Last Updated: 2018-09-18

Basic Information

• Recruitment Status: TERMINATED
• Clinical Phase: PHASE2
• Total Enrollment: 240 participants
• Study Classification: INTERVENTIONAL
• Study Start Date: 2013-10-22
• Study Completion Date: 2016-04-11

Brief Summary

The purpose of this multicenter trial is to assess the efficacy and safety of MK-7622 compared with placebo as adjunctive therapy to acetylcholinesterase inhibitors (AChEIs) for the symptomatic treatment of participants with mild to moderate Alzheimer's Disease (AD). The trial consists of two stages: Stage 1 and Stage 2. In Stage 1, participants will be randomized to receive either placebo or MK-7622 45 mg once daily. In Stage 2, participants will be randomized to receive either placebo or MK-7622 (dose: 5, 15 or 45 mg once daily). Participants will be enrolled in only one stage; the duration of each stage is approximately 26 weeks. Interim analyses will be performed in both Stage 1 and Stage 2 to determine whether the trial should continue. The primary study hypotheses are the following: Stage 1 - MK-7622 45 mg once daily is superior to placebo with respect to improving cognition in participants with mild to moderate AD as assessed by mean change from baseline in the 11-item Alzheimer's Disease Assessment Scale-Cognitive Subscale (ADAS-Cog11) at Week 12; Stage 2 - At least one of the top two doses of MK-7622 (15 mg once daily, 45 mg once daily) is superior to placebo with respect to improving cognition in participants with mild to moderate AD as assessed by mean change from baseline in ADAS-Cog11 at Week 12.

Detailed Description

If the double-blind treatment dose is not tolerated during the first 2 weeks, the participant will be discontinued. After the first 2 weeks, if the dose is not tolerated, the regimen may be modified according to a defined algorithm. Specifically, the participant will begin administration of a reduced dose for up to 2 weeks, followed by a re-challenge at the original dose only if tolerability issues diminish or resolve at the reduced dose.

Conditions

Alzheimer's Disease

Study Design

• Allocation Method: RANDOMIZED
• Intervention Model: PARALLEL
• Primary Study Purpose: TREATMENT
• Blinding Strategy: TRIPLE

Study Groups

MK-7622 High Dose - 45 mg (Stage 1)

Single 45 mg MK-7622 capsule once daily, taken orally. Dose escalated as follows: 15 mg MK-7622 once daily for 1 week; 30 mg MK-7622 once daily for 1 week; and 45 mg MK-7622 once daily for the remainder of treatment.

Group Type: EXPERIMENTAL

MK-7622

Intervention Type: DRUG

MK-7622 capsule

AChEI

Intervention Type: DRUG

One of the following AChEIs, as prescribed by the participant's primary care physician:

Donepezil: 10 mg total daily dose, administered orally

Rivastigmine: 9.5 or 13.3 mg/24 hours, administered by transdermal patch; or 6-12 mg total daily dose administered orally

Galantamine: 16-24 mg total daily dose, administered orally

Placebo (Stage 1)

Matching placebo to MK-7622 capsule once daily, taken orally.
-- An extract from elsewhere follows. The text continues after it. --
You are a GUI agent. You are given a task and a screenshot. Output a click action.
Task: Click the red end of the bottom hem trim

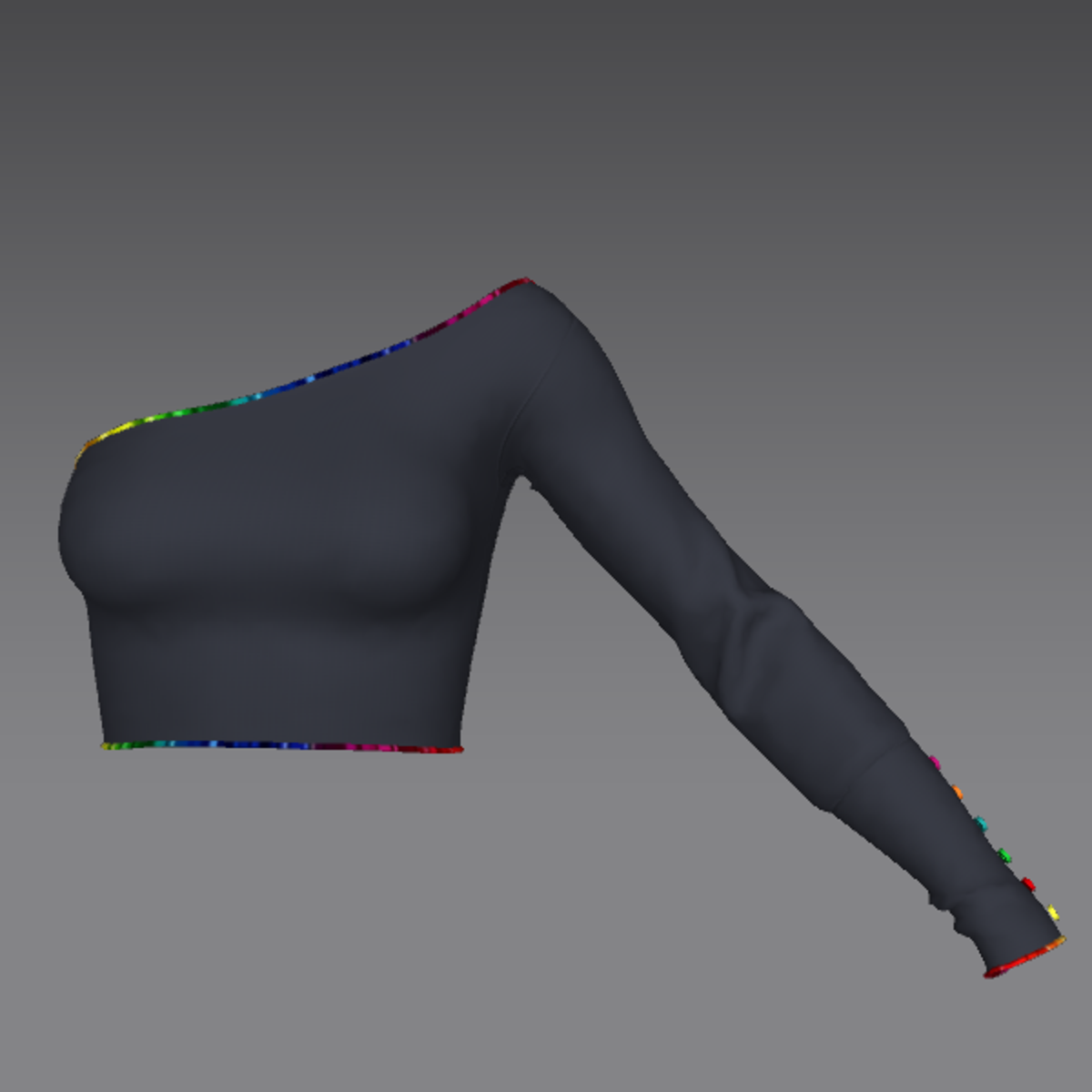pyautogui.click(x=450, y=750)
Group Type: PLACEBO_COMPARATOR

Placebo

Intervention Type: DRUG

Matching placebo to MK-7622 capsule

AChEI

Intervention Type: DRUG

One of the following AChEIs, as prescribed by the participant's primary care physician:

Donepezil: 10 mg total daily dose, administered orally

Rivastigmine: 9.5 or 13.3 mg/24 hours, administered by transdermal patch; or 6-12 mg total daily dose administered orally

Galantamine: 16-24 mg total daily dose, administered orally

MK-7622 Low Dose - 5 mg (Stage 2)

Single 5 mg MK-7622 capsule once daily, taken orally.

Group Type: EXPERIMENTAL

MK-7622

Intervention Type: DRUG

MK-7622 capsule

AChEI

Intervention Type: DRUG

One of the following AChEIs, as prescribed by the participant's primary care physician:

Donepezil: 10 mg total daily dose, administered orally

Rivastigmine: 9.5 or 13.3 mg/24 hours, administered by transdermal patch; or 6-12 mg total daily dose administered orally

Galantamine: 16-24 mg total daily dose, administered orally

MK-7622 Mid Dose - 15 mg (Stage 2)

Single 15 mg MK-7622 capsule once daily, taken orally.

Group Type: EXPERIMENTAL

MK-7622

Intervention Type: DRUG

MK-7622 capsule

AChEI

Intervention Type: DRUG

One of the following AChEIs, as prescribed by the participant's primary care physician:

Donepezil: 10 mg total daily dose, administered orally

Rivastigmine: 9.5 or 13.3 mg/24 hours, administered by transdermal patch; or 6-12 mg total daily dose administered orally

Galantamine: 16-24 mg total daily dose, administered orally

MK-7622 High Dose - 45 mg (Stage 2)

Single 45 mg MK-7622 capsule once daily, taken orally. Dose escalated as follows: 15 mg MK-7622 once daily for 1 week; 30 mg MK-7622 once daily for 1 week; and 45 mg MK-7622 once daily for the remainder of treatment.

Group Type: EXPERIMENTAL

MK-7622

Intervention Type: DRUG

MK-7622 capsule

AChEI

Intervention Type: DRUG

One of the following AChEIs, as prescribed by the participant's primary care physician:

Donepezil: 10 mg total daily dose, administered orally

Rivastigmine: 9.5 or 13.3 mg/24 hours, administered by transdermal patch; or 6-12 mg total daily dose administered orally

Galantamine: 16-24 mg total daily dose, administered orally

Placebo (Stage 2)

Matching placebo to MK-7622 capsule once daily, taken orally.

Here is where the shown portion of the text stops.